Commerce extérieur : 4,5 milliards de dollars d’importation en produits alimentaires en 6 mois


La politique de restriction des importations peine à porter ses fruits. Cette nouvelle vision imposée par la baisse des revenus en devise du pays n’a presqu’aucun impact sur la préservation des réserves de change qui dégringolent inexorablement depuis l’effondrement du prix du baril qui, toutefois, a progressé durant le premier semestre 2018.
Durant cette période, les importations ont baissé de seulement 2,1%, alors que dans certains secteurs comme l’alimentaire la facture continue de croître. Pour les six premiers mois de l’année la facture des importations baisse de seulement 489 millions de dollars.

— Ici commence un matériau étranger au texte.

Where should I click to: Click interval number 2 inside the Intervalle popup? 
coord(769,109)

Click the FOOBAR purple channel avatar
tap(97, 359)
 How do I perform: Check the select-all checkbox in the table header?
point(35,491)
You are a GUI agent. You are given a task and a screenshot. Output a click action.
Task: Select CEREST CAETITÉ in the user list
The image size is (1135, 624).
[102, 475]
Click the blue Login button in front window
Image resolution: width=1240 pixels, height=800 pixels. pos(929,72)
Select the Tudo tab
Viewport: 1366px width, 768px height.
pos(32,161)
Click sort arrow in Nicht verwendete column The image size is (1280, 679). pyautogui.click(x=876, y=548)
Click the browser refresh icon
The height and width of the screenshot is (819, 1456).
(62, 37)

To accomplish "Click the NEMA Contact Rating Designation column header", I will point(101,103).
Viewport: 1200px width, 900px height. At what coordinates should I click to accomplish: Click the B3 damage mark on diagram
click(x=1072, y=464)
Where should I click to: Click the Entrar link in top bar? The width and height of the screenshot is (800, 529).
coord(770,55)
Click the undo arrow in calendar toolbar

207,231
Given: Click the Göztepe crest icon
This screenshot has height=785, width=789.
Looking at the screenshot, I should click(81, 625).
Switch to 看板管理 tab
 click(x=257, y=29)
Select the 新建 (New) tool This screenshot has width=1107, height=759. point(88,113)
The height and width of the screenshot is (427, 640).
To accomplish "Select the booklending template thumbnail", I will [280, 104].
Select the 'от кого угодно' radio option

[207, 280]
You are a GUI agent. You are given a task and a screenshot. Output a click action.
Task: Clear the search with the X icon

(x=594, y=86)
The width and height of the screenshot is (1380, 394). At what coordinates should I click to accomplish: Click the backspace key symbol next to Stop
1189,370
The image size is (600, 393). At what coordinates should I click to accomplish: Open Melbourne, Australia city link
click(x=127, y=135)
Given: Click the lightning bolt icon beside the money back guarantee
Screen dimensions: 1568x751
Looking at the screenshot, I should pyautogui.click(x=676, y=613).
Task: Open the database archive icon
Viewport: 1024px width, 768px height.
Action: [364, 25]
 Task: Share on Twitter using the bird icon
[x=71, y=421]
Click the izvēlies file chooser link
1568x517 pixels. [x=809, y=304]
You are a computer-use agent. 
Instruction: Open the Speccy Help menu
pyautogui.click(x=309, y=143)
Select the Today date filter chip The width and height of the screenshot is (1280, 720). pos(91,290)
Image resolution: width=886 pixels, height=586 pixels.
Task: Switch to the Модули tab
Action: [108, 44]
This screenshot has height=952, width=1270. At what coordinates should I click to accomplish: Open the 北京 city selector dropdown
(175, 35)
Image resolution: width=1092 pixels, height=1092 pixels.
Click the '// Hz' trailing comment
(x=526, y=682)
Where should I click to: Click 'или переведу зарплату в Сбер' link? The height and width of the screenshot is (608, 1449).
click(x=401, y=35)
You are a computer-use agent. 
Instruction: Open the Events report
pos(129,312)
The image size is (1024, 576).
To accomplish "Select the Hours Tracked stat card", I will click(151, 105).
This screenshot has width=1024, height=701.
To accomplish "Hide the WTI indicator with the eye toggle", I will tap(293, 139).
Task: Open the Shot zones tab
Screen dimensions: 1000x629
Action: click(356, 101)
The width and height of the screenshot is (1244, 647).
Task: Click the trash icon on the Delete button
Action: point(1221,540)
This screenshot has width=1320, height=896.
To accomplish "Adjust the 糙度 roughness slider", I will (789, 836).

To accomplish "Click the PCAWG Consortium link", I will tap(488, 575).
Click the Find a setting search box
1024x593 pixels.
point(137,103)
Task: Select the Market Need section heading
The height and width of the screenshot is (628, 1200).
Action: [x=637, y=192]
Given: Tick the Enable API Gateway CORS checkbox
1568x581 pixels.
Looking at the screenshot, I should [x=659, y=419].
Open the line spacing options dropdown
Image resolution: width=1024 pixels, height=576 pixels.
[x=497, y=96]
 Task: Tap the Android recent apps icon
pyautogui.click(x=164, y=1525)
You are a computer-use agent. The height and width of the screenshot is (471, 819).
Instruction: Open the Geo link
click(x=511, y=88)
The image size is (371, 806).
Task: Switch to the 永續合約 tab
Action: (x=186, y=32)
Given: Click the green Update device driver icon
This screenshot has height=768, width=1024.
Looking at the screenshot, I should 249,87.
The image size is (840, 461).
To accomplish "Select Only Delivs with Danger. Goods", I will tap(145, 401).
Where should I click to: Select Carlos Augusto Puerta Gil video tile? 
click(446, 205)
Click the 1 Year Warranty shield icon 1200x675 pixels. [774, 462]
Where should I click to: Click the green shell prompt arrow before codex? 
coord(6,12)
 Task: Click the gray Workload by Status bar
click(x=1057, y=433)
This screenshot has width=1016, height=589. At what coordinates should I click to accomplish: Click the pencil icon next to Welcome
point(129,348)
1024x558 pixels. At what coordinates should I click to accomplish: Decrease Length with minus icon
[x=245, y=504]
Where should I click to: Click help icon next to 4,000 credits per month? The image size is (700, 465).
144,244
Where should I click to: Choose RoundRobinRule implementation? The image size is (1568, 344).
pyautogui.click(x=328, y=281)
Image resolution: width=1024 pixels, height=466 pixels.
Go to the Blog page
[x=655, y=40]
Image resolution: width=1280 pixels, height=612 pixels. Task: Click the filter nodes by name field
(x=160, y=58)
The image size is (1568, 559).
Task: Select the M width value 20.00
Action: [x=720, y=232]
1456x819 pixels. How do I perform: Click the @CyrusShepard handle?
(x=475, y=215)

Selon les données de la douane, la facture des importations n’a baissé que de 1 milliard de dollars en 2017 alors que l’objectif était une baisse de 15 milliards. La nette réduction du déficit commercial s’explique principalement par la hausse du cours du baril de pétrole qui a engendré une hausse de 12,56% des exportations. Dans le secteur des produits alimentaires par contre la facture s’est établie fin juin 2018 à 4,5 milliards de dollars, contre de 4,4 milliards enregistré à la même période, l’an dernier, soit une hausse de 3,45%.

D’un autre côté, la facture des biens d’équipement, point clé de la dynamique d’investissement d’un pays, recule de 15% pour se situer autour de 7,37 milliards de dollars. En somme, la politique sur le contrôle du commerce extérieur décrétée par gouvernement algérien est jusqu’à présent est un échec cuisant.